**** Given records ****
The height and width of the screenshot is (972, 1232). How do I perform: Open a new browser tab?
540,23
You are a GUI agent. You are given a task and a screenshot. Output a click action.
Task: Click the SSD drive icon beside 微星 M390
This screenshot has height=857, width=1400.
****
# Work required
Output everything from the line containing "You are a GUI" down to the end of the rows as a JSON list of strings, one string per line, with blank lines omitted.

# Result of this task
[
  "You are a GUI agent. You are given a task and a screenshot. Output a click action.",
  "Task: Click the SSD drive icon beside 微星 M390",
  "This screenshot has height=857, width=1400."
]